UltraSane 49 days ago

Anthropic knows it refuses too much, they want to be very cautious to avoid any scandals. I think this is why they want to store all Fable and Mythos chats for 30 days so they can use the data to improve.

hirako2000 49 days ago

They want to be very cautious to honour the important doctrine at least until IPO launches: we are so good we are nerf our products.

fn-mote 49 days ago

I’m a point where I expect everything I do will be retained indefinitely.

I’m having a really hard time believing some weak reason for a 30 day retention policy.

girafffe_i 49 days ago

There’s no way around it? Can’t you obfuscate as generic data and use keys to map to the real data?

algoth1 49 days ago

I guess you could even turn everything into numbers, not a bad idea at all!

5d41402abc4b 49 days ago

what prompts do you use for this?

garciasn 49 days ago

I wonder if it sees Healthcare companies being targeted and that's why it's freaking out; clearly they have some pretty stupid regexes in the harness to detect this sort of shit.

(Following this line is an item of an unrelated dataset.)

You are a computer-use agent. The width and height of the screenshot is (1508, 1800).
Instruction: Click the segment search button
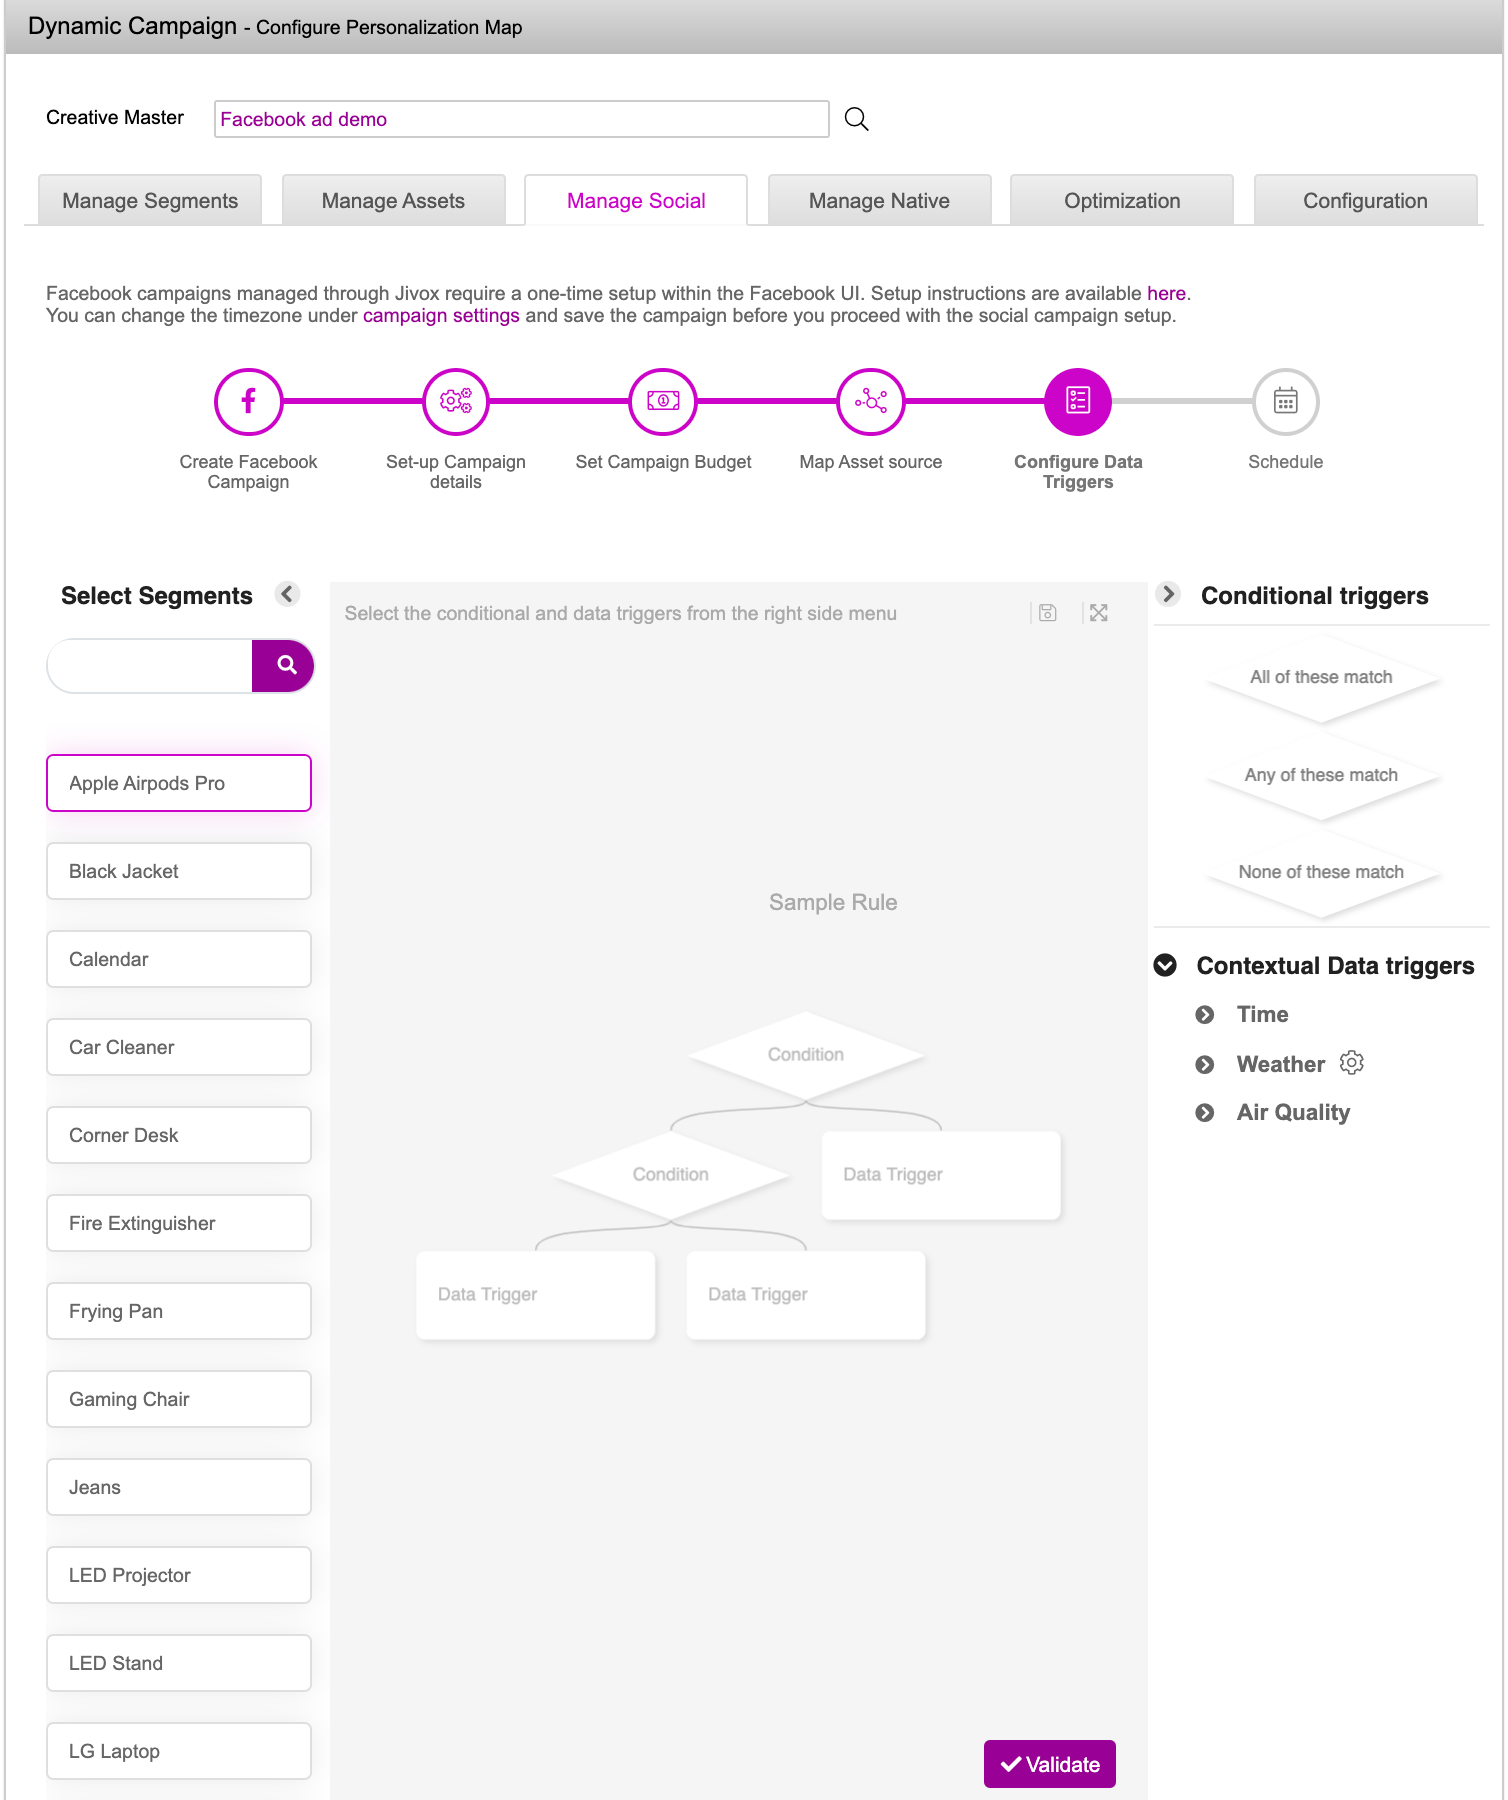pyautogui.click(x=286, y=665)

e: I quit the session and went back in. Set it to Fable and told it to continue the last session. It's moving along as if none of that had happened.

How weird.

throwaway20222 49 days ago

I wonder if this letter has anything to do with why anything even remotely related to biology is getting flagged.

https://www.wired.com/story/openai-anthropic-letter-ai-biolo...

andy12_ 48 days ago

I don't know if you are aware, but some people reported in Twitter that Fable 5 may flag the message regardless of content if it knows (from either pretraining knowledge or memories) that you work in either of those fields. I don't know if that's your case.

https://x.com/i/status/2064449457869984035

iambateman 49 days ago

I asked a question for my son about how mosquitos carry malaria and Fable was like “ok now hold it right there”

piokoch 49 days ago

Obviously, soon, for anything valuable, you will have to buy from Anthropic "special license for biology/security/finance advises".

Question is if there will be any competition in this area...

LouisvilleGeek 49 days ago

Same here. It's been rushed for the IPO (in my opinion).

fragmede 49 days ago

Or people were quitting their subscription for codex-5.5 and it was beginning to show up in their metrics.

brookst 49 days ago

Or development had gotten to a point where they need real world usage to tune product and refusals.

Or Fable’s arch is different enough the allocated clusters of compute targeting a date, and here we are, ready or not.

Or…

the__alchemist 48 days ago

Interesting! I have not used Fable, but so far have not hit trouble. I'm a hobby biologist with a home mol bio lab. It wouldn't answer my questions about LNPs, but so far has been fine for my recombinant DNA workflows, lab techniques, environmental DNA protocols etc. I suspect this may become more difficult!

fumar 49 days ago

Same I am working on music firmware for existing device. I can't proceed as it keeps switching to Opus.